• [Data listing]

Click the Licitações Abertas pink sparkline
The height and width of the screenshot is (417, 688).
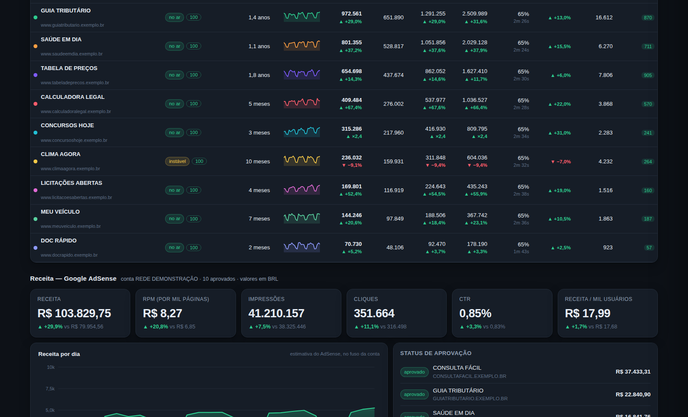(302, 190)
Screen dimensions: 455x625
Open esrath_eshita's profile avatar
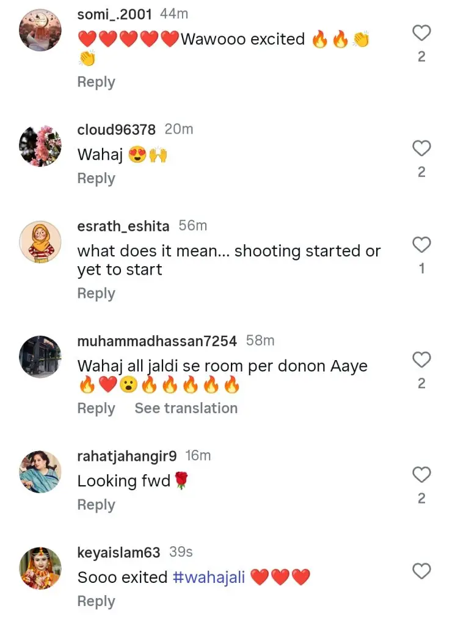[x=40, y=242]
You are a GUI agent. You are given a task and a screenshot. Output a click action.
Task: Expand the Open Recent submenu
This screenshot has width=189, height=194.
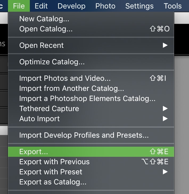91,45
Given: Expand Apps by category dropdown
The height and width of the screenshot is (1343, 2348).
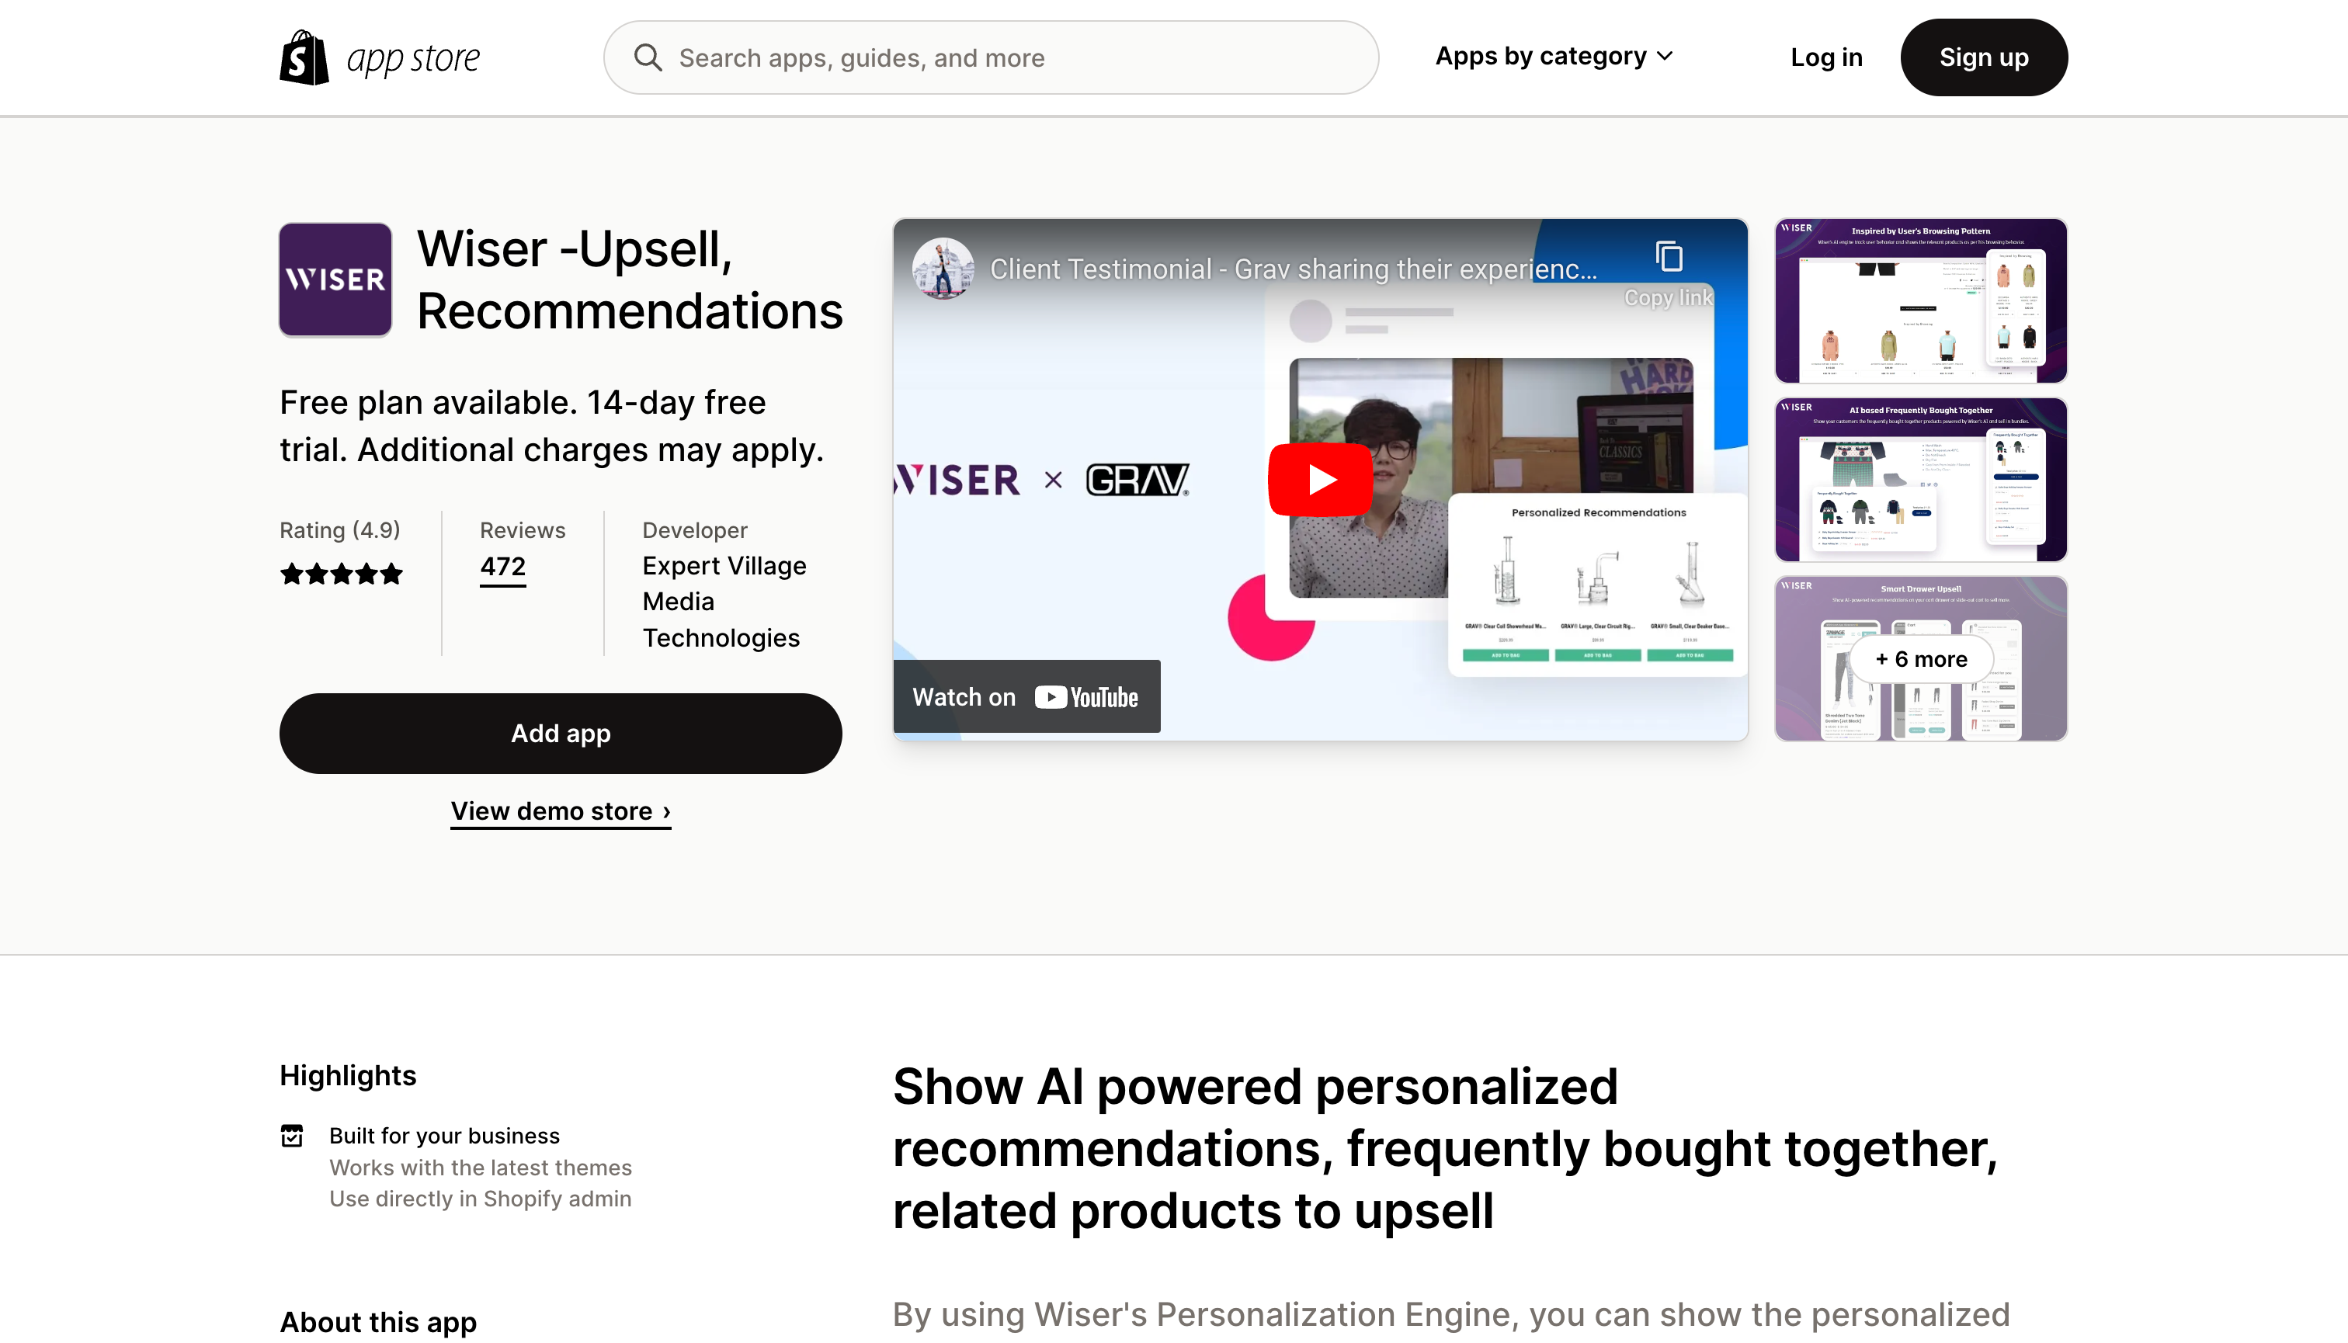Looking at the screenshot, I should pos(1552,56).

• [Exercise goal] Copy out the whole listing exactly. Skip its pictures.

• [Response for this exercise]
Click the Licitações Abertas pink sparkline
The height and width of the screenshot is (417, 688).
(302, 190)
Screen dimensions: 455x625
Open esrath_eshita's profile avatar
[x=40, y=242]
You are a GUI agent. You are given a task and a screenshot. Output a click action.
Task: Expand the Open Recent submenu
This screenshot has width=189, height=194.
91,45
Given: Expand Apps by category dropdown
The height and width of the screenshot is (1343, 2348).
Looking at the screenshot, I should pos(1552,56).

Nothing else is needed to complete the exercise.